And yet doing so can be so very valuable.
The truth is that the Christian life is full of droughts and lulls. This is natural. No long loving relationship is an all-the-time love-and-adrenaline high. But I fear that we sometimes don’t share this enough and that believers, when they enter fallow periods where God seems quiet or they don’t feel “on fire,” panic. Equating the awesomeness of God and a close relationship with Him to emotional surges and highs and the occurrence of blessing and evident intervention, they slump at the slightest sign of quiet or stillness. They feel abandoned. They ping-pong around trying to get “the fire” back.
But practice and craft prepares you for these times, and carries you through.

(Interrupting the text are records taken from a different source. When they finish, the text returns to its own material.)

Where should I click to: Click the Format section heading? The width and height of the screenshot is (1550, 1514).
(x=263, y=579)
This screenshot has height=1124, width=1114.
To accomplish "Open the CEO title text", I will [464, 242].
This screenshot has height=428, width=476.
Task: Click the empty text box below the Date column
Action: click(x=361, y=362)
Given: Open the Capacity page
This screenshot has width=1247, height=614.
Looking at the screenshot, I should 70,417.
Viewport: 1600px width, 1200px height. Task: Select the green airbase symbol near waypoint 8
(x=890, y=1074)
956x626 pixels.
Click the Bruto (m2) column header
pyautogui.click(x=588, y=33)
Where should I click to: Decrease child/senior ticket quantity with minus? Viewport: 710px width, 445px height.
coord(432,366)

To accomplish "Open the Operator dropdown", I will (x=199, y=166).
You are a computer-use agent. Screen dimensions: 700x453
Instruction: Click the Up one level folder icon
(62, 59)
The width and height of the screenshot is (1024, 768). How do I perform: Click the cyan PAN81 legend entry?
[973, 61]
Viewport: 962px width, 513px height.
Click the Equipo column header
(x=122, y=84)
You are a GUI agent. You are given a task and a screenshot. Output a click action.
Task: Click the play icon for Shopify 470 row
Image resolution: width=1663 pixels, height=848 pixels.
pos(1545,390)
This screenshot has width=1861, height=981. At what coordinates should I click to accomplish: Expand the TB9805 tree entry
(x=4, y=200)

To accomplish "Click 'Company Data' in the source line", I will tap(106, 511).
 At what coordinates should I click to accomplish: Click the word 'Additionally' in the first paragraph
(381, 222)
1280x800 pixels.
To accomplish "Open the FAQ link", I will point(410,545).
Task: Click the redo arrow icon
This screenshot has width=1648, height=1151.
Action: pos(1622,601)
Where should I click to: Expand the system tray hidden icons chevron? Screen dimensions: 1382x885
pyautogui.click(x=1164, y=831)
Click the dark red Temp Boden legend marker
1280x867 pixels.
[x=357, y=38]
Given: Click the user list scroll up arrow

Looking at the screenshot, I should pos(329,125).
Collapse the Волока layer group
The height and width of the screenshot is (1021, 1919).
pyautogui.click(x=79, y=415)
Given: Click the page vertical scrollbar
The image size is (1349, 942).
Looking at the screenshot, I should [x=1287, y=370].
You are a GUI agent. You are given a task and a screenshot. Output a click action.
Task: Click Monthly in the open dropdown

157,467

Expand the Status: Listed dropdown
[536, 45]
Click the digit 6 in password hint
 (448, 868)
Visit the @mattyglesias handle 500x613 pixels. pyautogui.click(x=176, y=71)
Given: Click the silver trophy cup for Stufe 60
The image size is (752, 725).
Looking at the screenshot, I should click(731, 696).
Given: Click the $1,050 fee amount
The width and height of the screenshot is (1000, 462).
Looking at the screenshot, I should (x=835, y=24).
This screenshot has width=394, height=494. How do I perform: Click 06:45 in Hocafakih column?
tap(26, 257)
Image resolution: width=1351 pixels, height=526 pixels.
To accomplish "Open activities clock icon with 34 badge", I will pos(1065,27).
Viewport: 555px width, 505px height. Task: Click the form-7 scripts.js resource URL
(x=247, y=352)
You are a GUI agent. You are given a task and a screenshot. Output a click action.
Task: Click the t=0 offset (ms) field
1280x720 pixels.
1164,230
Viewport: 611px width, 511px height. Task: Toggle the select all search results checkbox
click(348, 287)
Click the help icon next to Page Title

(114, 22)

If you make a habit of showing up for God every day to pray and to listen, then when tumult or a dry time comes you will still show up. You show up and you keep on showing up, and when you can’t hear God speaking you still try to listen, and you pray, and you wait. You show up when you are tired and – if you are honest – on the days you don’t care, and sometimes on the days you don’t really want to. And what you find, over days and days and days of showing up, is that God meets you there in all of the moods, all of the circumstances. The relationship that grows out of these times is deep and rich and unshakable. You will be surprised at how the whole of it somehow surpasses the individual moments.
If you practice daily prayer with seriousness and consistency, you will find that you become a person who really does pray in all circumstances. Tired or not, sad or not, happy or not, worn out or busy, you will show up and you will pray. And this conversation with God will grow and change you.
You practice grace. You practice mercy. And maybe you don’t always succeed at it, but over time the act of giving grace, of being merciful, begins to alter you fundamentally. The practice of Christlike acts begins to change your soul in the same way that years of clarinet-playing left tiny alterations in my fingers and my mouth that still have not disappeared after all these years.
Recently, on a podcast, a woman discussed her goals for summer. She based her summer activities, she said, on those goals. So if she wanted to be, for example, a person who read more, she would write down a list of ten books to read. If she wanted to be a painter, she’d write down the necessary steps of practice to make it happen: one painting lesson every week. If she wanted to be a hiker, she’d sketch out the steps necessary to become one: walking x miles the first week, x miles the second week, and x miles the third week.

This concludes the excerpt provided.